PaLM 2: Context=8000, Languages=[English]
LLaMA 2: Context=4000, Languages=[English Spanish Italian]
Codex: Context=16000, Languages=[English Python JavaScript Java]

By the way, qwen3:4b on these examples works well, the same as qwen3:8b.

Best Practices for Go Developers

  • Set temperature to 0 for maximum schema adherence.
  • Validate with json.Unmarshal and fallback if parsing fails.
  • Keep schemas simple — deeply nested or recursive JSON structures may cause issues.
  • Allow optional fields (use omitempty in Go struct tags) if you expect missing data.
  • Add retries if the model occasionally emits invalid JSON.

Full example - Drawing a Chart with LLM Specs (Step-by-step: from structured JSON to comparison tables)

llm-chart

  1. Define a schema for the data you want

Use Pydantic so you can both (a) generate a JSON Schema for Ollama and (b) validate the model’s response.

from pydantic import BaseModel
from typing import List, Optional

class LLMFeatures(BaseModel):
    name: str
    supports_thinking: bool
    max_context_tokens: int
    languages: List[str]
  1. Ask Ollama to return only JSON in that shape

Pass the schema in format= and turn temperature down for determinism.

from ollama import chat

prompt = """
Extract features for each model. Return JSON only matching the schema.
1) Qwen3 supports chain-of-thought; 128K context; English, Chinese, French, Spanish, Arabic.
2) Llama 3.1 supports chain-of-thought; 128K context; English.
3) GPT-4 Turbo supports chain-of-thought; 128K context; English, Japanese.
"""

resp = chat(
    model="qwen3",
    messages=[{"role": "user", "content": prompt}],
    format={"type": "array", "items": LLMFeatures.model_json_schema()},
    options={"temperature": 0}
)

raw_json = resp.message.content  # JSON list of LLMFeatures
  1. Validate & normalize

Always validate before using in production.

from pydantic import TypeAdapter

adapter = TypeAdapter(list[LLMFeatures])
models = adapter.validate_json(raw_json)  # -> list[LLMFeatures]
  1. Build a comparison table (pandas)

Turn your validated objects into a DataFrame you can sort/filter and export.

import pandas as pd

df = pd.DataFrame([m.model_dump() for m in models])
df["languages_count"] = df["languages"].apply(len)
df["languages"] = df["languages"].apply(lambda xs: ", ".join(xs))

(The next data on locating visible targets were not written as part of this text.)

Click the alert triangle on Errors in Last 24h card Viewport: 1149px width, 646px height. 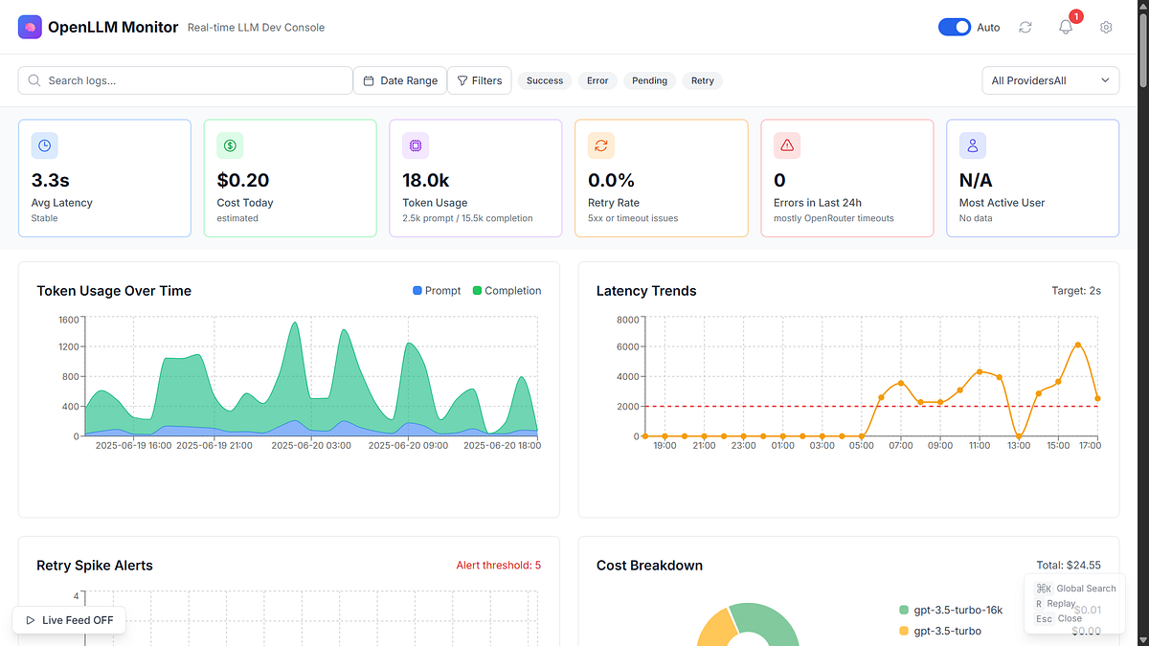[x=786, y=145]
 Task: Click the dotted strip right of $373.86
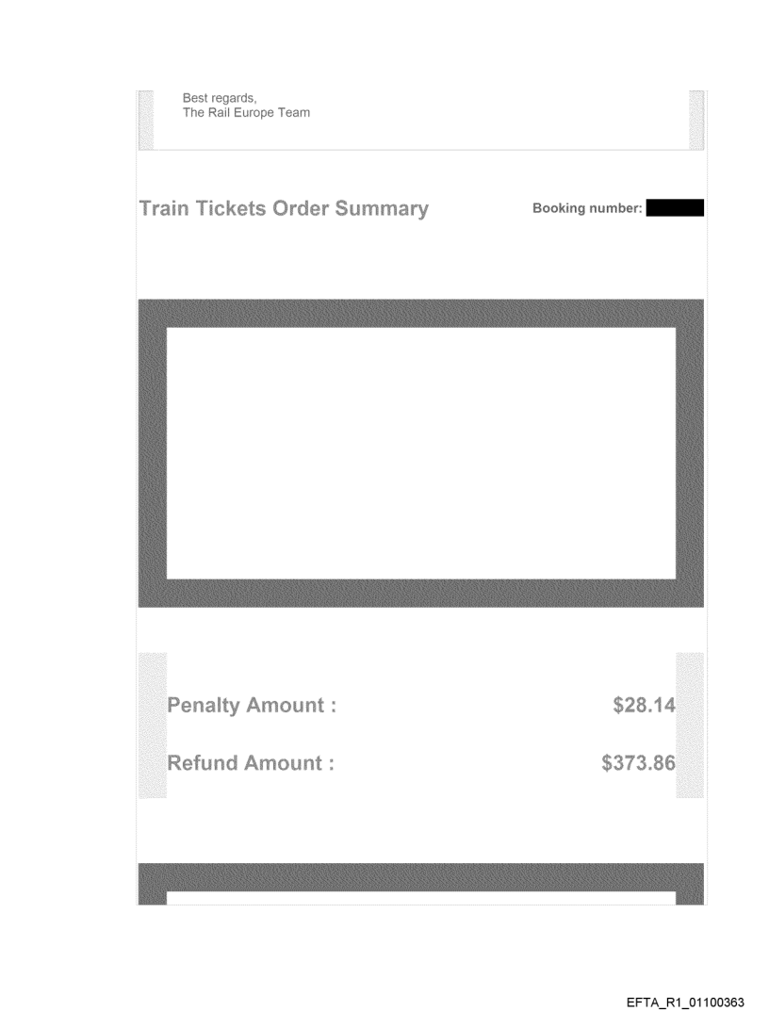(690, 726)
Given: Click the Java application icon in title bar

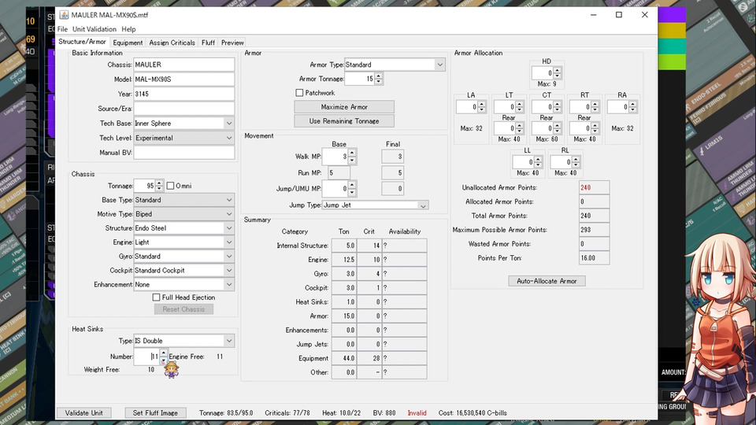Looking at the screenshot, I should coord(63,15).
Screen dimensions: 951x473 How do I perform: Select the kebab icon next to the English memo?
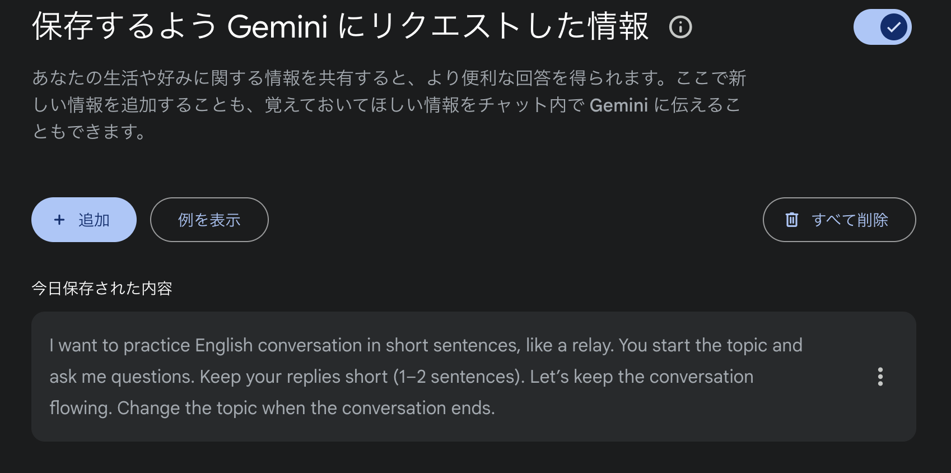880,377

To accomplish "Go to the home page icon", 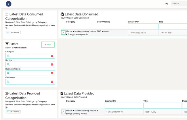I will coord(167,4).
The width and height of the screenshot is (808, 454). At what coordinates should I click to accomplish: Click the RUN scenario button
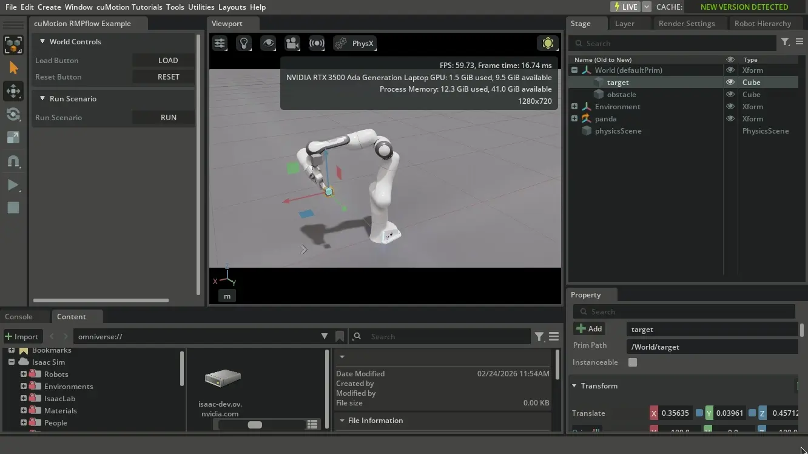click(168, 118)
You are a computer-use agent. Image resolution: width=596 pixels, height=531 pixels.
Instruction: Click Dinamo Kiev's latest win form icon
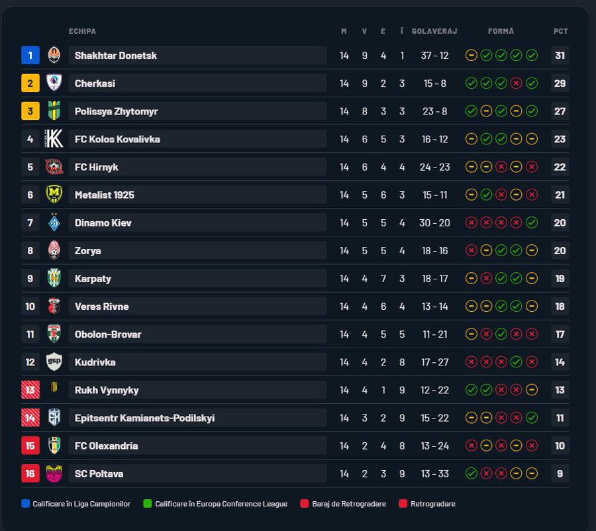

# Reorder columns for readability
df = df[["name", "supports_thinking", "max_context_tokens", "languages_count", "languages"]]

# Save as CSV for further use
df.to_csv("llm_feature_comparison.csv", index=False)
  1. (Optional) Quick visuals

Simple charts help you eyeball differences between models quickly.

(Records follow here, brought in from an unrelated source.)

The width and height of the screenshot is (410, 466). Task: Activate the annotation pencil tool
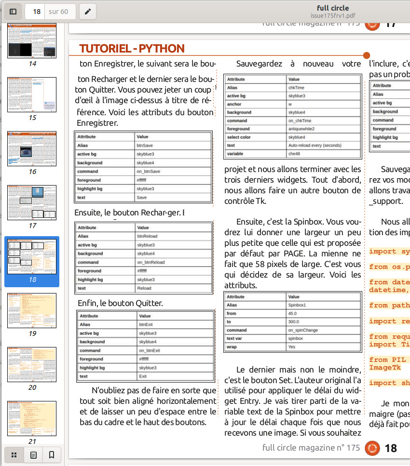tap(87, 11)
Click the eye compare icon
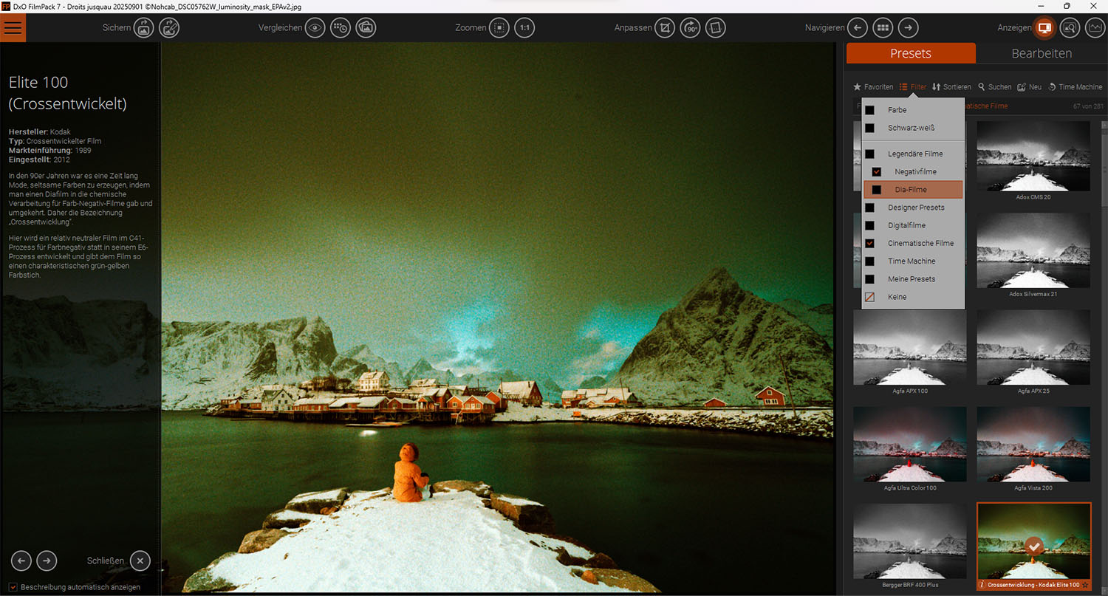Viewport: 1108px width, 596px height. 315,28
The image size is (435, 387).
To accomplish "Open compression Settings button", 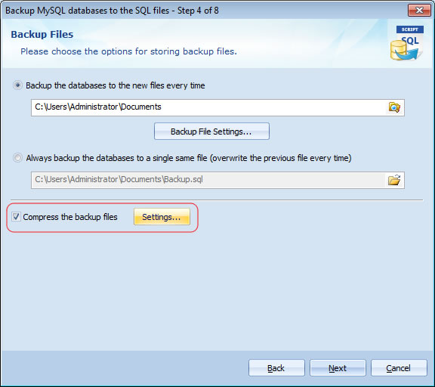I will (162, 217).
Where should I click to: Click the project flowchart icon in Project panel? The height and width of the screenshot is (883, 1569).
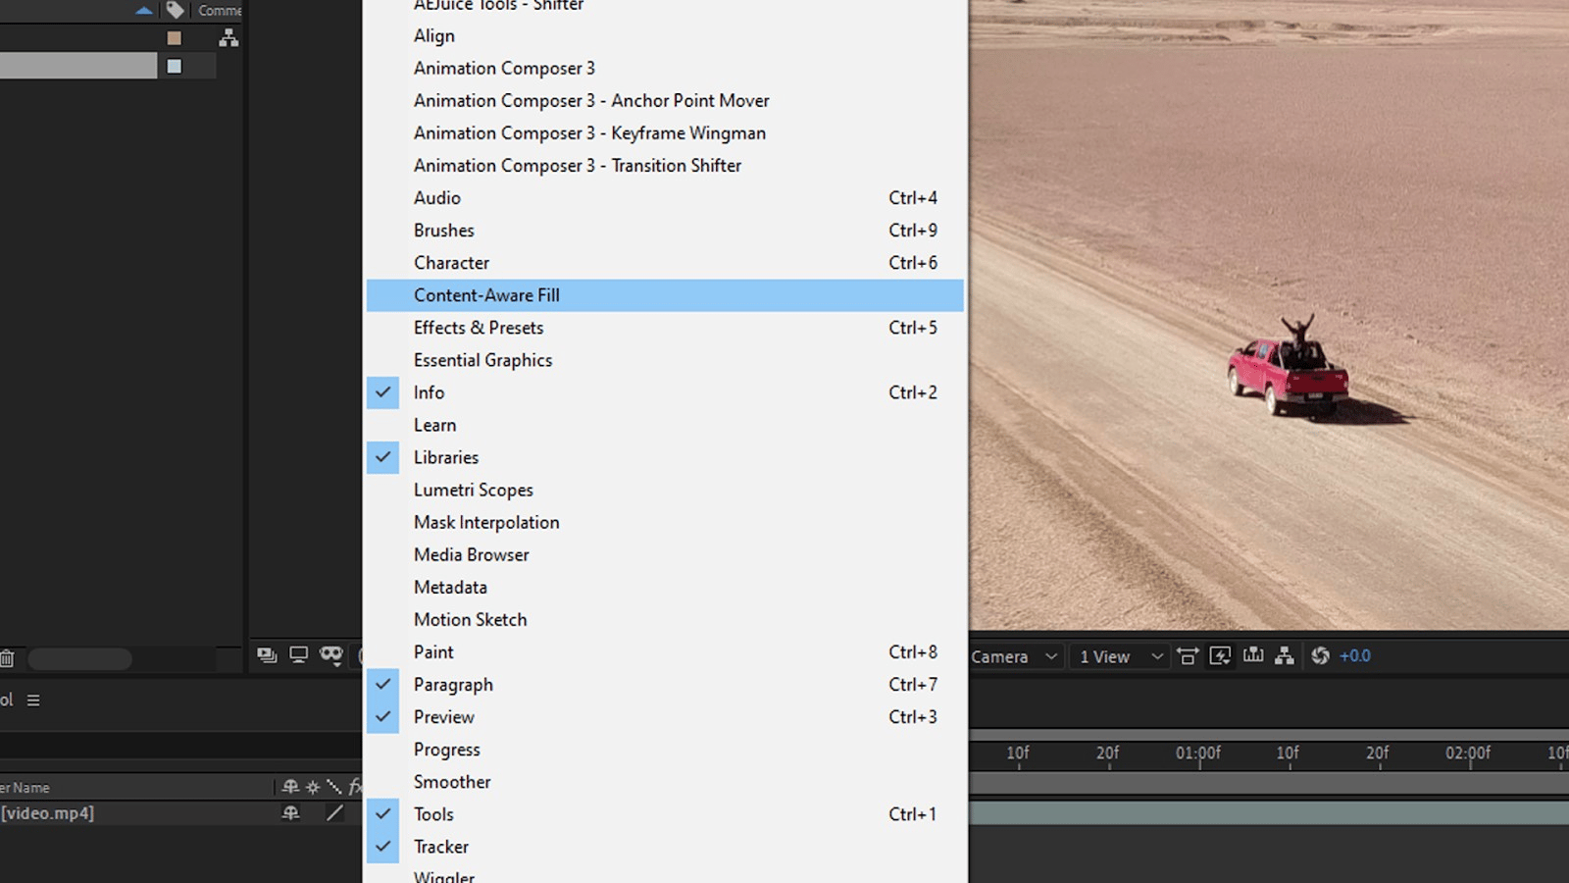(x=228, y=38)
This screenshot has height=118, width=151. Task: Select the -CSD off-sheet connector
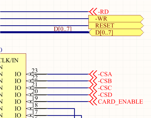(x=93, y=95)
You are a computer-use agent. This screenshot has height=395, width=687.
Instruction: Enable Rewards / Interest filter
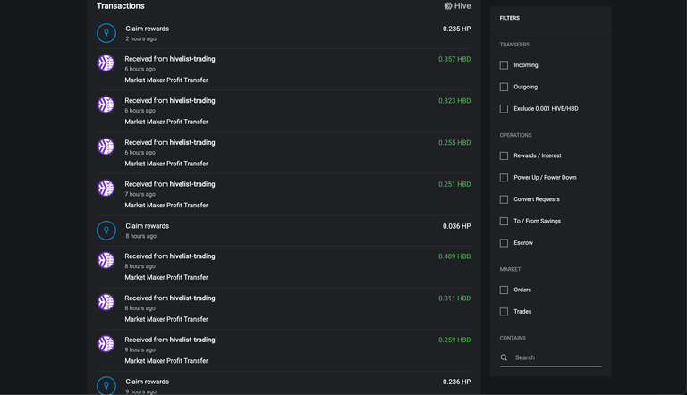click(x=504, y=155)
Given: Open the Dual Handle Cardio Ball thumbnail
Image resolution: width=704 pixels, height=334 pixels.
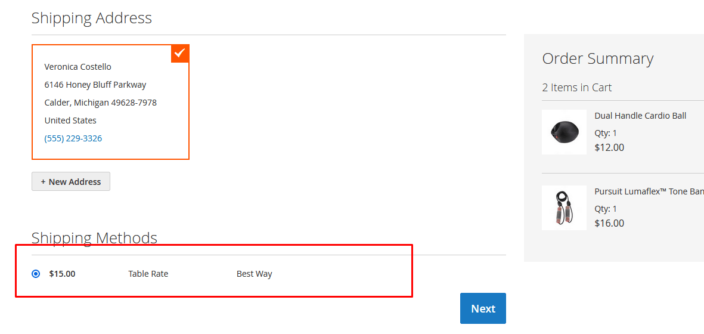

import matplotlib.pyplot as plt

plt.figure()
plt.bar(df["name"], df["max_context_tokens"])
plt.title("Max Context Window by Model (tokens)")
plt.xlabel("Model")
plt.ylabel("Max Context Tokens")
plt.xticks(rotation=20, ha="right")
plt.tight_layout()
plt.savefig("max_context_window.png")

TL;DR

With Ollama’s new structured output support, you can treat LLMs not just as chatbots but as data extraction engines.

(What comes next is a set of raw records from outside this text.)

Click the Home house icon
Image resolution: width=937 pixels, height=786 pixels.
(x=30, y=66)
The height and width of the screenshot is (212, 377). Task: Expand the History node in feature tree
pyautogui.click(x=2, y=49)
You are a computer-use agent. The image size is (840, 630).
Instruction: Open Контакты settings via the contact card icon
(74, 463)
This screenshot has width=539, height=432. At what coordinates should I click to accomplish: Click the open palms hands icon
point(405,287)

The examples above showed how to automatically extract structured metadata about LLM features like thinking support, context window size, and supported languages — tasks that would otherwise require brittle parsing.

Whether you’re building an LLM model catalog, an evaluation dashboard, or an AI-powered research assistant, structured outputs make integration smooth, reliable, and production-ready.